Il n’est vraiment philosophe que lorsqu’il dialectise, cherche à
comprendre ce que chaque être est en lui-même et en quoi il diffère des autres,
mais ce travail de la pensée ne peut donner lieu à aucune représentation, à
aucune image, et rend par essence le philosophe imperceptible aux non-
philosophes. Or c’est du point de vue de l’ignorance du plus grand nombre
qu’est posée la question d’ouverture du dialogue; de ce point de vue, le
philosophe est toujours pris pour un autre, et Socrate énumère alors trois
images: sophiste, politique et fou.
Je vais examiner ces trois images l’une après l’autre, en commençant,
comme le fait l’Étranger d’Élée, par le sophiste. Cependant, avant de faire ce
qu’il fait: me demander “ce que cela peut bien être”, je voudrais passer par une
question préalable. Car les Dialogues qui précèdent la République peuvent se
lire comme autant de tentatives, de la part de Platon, pour résoudre ce problème:
comment rendre évidente la différence du philosophe, ou encore: comment
faire reconnaître un philosophe à qui ne l’est pas soi-même? Cet homme “tout
à fait philosophe” qu’est l’Étranger d’Élée, pose ses questions sous une forme
définitionnelle. Mais avant d’arriver dans le Sophiste à cette formulation, Platon
avait dû affronter une autre difficulté: puisque les dieux n’ont pas donné aux
philosophes la grâce (kharis) de se montrer aux autres tels qu’ils sont, par quel
moyen rendre leur différence manifeste même à ceux qui ne la comprennent
pas? Ce moyen, c’est l’incarnation du philosophe dans le personnage de Socrate.

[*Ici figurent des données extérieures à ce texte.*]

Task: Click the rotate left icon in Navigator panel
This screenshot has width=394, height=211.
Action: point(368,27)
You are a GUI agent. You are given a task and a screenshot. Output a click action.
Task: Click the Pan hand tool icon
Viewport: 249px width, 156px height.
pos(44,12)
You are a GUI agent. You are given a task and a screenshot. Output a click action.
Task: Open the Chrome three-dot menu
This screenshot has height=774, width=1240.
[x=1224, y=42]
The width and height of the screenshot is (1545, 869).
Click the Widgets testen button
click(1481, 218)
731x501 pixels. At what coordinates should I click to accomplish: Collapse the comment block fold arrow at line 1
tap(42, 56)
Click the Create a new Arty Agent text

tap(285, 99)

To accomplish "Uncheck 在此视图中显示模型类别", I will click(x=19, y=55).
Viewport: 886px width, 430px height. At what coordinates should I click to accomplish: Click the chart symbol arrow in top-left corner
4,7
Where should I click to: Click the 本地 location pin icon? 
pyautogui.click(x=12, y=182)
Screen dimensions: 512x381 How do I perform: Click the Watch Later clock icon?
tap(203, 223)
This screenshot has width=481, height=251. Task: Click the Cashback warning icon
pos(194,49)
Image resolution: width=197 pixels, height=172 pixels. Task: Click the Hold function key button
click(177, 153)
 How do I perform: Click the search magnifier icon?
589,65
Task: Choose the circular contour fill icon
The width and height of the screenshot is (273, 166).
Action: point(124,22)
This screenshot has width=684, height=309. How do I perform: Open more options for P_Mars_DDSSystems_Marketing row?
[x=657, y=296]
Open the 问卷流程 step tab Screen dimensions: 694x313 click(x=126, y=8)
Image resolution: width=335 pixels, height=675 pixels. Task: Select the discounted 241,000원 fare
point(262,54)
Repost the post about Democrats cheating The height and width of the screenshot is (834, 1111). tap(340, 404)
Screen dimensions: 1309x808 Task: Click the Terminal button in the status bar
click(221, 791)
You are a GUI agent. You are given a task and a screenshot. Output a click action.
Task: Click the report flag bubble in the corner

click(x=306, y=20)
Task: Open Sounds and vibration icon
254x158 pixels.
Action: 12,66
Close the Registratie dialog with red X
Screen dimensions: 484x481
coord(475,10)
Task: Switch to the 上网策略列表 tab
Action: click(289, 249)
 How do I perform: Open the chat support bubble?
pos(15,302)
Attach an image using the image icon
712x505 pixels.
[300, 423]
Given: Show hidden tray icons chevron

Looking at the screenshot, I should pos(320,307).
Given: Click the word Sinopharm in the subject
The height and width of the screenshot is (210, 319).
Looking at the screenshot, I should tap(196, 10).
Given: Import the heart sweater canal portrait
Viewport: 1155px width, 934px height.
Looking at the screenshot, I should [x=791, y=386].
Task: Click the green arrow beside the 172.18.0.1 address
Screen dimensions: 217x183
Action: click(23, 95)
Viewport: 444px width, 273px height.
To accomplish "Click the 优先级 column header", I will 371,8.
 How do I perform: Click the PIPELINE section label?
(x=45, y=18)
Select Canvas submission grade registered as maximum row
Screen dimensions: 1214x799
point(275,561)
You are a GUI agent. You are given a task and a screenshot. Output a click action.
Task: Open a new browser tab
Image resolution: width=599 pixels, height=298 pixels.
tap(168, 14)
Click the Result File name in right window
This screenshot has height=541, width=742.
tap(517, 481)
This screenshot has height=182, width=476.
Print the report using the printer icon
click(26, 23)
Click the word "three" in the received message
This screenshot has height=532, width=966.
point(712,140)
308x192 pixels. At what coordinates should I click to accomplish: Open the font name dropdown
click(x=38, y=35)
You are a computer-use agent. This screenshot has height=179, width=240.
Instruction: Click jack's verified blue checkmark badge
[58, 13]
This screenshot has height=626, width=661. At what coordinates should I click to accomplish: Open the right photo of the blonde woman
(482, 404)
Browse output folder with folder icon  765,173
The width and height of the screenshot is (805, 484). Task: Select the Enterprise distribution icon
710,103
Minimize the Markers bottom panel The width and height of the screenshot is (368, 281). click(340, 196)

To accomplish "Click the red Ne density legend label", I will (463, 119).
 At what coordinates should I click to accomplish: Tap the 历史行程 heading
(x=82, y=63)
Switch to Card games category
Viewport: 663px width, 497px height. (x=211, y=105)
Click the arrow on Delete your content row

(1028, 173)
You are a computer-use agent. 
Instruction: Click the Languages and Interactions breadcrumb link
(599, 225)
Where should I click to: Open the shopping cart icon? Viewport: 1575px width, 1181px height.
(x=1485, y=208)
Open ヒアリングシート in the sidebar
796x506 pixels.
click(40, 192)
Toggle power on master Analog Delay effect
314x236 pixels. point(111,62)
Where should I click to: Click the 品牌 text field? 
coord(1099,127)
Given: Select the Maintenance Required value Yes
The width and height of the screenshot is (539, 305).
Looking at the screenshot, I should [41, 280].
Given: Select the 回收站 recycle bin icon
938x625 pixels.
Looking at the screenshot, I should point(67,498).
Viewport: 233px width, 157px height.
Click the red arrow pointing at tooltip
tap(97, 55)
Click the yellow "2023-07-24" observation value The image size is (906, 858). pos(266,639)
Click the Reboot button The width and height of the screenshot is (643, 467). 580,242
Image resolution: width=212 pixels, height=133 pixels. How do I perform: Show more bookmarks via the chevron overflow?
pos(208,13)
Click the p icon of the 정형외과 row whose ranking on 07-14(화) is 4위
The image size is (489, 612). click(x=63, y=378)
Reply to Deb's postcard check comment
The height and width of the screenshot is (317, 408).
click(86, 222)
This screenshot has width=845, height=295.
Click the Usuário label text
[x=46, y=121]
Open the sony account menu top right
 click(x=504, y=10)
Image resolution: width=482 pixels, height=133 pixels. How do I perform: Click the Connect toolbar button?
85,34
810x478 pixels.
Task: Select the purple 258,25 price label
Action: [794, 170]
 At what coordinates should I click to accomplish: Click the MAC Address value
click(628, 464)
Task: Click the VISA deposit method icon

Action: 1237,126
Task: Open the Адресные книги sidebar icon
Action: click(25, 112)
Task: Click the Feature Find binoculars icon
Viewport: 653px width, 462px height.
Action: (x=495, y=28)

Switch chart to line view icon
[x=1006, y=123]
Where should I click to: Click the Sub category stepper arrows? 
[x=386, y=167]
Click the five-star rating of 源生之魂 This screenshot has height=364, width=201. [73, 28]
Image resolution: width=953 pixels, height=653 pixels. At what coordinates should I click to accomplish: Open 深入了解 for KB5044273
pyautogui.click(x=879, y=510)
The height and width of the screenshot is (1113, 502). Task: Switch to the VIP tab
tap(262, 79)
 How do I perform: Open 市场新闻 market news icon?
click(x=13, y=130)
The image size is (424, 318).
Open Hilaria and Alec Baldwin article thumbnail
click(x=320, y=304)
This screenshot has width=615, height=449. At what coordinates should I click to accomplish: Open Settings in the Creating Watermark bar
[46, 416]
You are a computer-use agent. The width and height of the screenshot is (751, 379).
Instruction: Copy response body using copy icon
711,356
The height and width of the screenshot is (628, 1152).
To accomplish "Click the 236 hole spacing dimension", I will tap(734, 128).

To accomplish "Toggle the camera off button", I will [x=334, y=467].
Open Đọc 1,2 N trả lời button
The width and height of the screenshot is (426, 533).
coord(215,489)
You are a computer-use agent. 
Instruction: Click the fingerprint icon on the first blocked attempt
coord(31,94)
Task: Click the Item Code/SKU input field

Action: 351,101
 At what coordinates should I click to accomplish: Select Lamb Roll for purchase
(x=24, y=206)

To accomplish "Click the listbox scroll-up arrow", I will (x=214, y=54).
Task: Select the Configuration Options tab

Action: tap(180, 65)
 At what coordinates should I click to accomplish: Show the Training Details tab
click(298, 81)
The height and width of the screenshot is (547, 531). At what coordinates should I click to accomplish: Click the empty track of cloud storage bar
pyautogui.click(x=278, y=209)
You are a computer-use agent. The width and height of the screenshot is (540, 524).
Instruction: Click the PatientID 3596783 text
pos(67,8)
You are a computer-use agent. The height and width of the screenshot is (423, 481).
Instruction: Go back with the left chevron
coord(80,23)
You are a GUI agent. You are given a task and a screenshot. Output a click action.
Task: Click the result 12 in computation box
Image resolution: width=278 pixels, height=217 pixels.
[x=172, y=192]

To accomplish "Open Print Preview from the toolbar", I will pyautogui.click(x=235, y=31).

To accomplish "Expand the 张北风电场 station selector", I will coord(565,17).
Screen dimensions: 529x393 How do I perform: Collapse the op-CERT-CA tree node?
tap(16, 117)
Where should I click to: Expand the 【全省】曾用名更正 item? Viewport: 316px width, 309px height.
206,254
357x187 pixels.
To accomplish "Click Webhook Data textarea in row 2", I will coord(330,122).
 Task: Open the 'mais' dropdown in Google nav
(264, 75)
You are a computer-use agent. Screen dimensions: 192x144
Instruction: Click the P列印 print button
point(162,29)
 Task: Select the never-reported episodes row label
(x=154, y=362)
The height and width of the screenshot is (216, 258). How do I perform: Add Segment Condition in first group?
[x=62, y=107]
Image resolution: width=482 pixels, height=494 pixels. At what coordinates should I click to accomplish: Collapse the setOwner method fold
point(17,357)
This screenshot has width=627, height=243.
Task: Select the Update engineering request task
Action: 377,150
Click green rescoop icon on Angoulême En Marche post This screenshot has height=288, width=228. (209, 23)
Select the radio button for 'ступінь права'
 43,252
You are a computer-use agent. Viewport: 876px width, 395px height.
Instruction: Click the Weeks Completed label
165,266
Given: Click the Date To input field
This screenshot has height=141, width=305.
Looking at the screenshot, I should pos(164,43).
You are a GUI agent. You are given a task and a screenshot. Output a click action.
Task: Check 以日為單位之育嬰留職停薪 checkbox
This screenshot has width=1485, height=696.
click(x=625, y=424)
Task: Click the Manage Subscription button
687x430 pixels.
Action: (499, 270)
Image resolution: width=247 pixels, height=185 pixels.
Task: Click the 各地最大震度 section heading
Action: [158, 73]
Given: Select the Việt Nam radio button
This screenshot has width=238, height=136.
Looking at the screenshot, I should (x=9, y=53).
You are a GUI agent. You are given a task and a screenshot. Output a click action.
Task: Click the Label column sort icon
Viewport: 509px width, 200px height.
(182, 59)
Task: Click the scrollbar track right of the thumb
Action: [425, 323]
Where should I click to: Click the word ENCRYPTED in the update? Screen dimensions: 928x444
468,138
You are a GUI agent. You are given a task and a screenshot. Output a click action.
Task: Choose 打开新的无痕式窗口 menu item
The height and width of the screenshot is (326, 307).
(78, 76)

En construisant son Socrate, Platon donne à la philosophie sa manifestation, et
plus encore sa séduction – séduction ambiguë, dangereuse, puisqu’elle peut
être considérée aussi bien comme une entreprise de perversion que comme
une voie de conversion (epistrophè). Avec un Socrate toujours montré en action,
mais jamais nommé philosophe, Platon nous a légué une figure qui n’a plus
jamais cessé de hanter la philosophie, et qui fonctionne aussi bien comme sa
bonne que sa mauvaise conscience.
Comme toute image, elle est à interpréter, car elle est solidaire d’une
ou plutôt de plusieurs perspectives. C’est d’elle que je vais partir.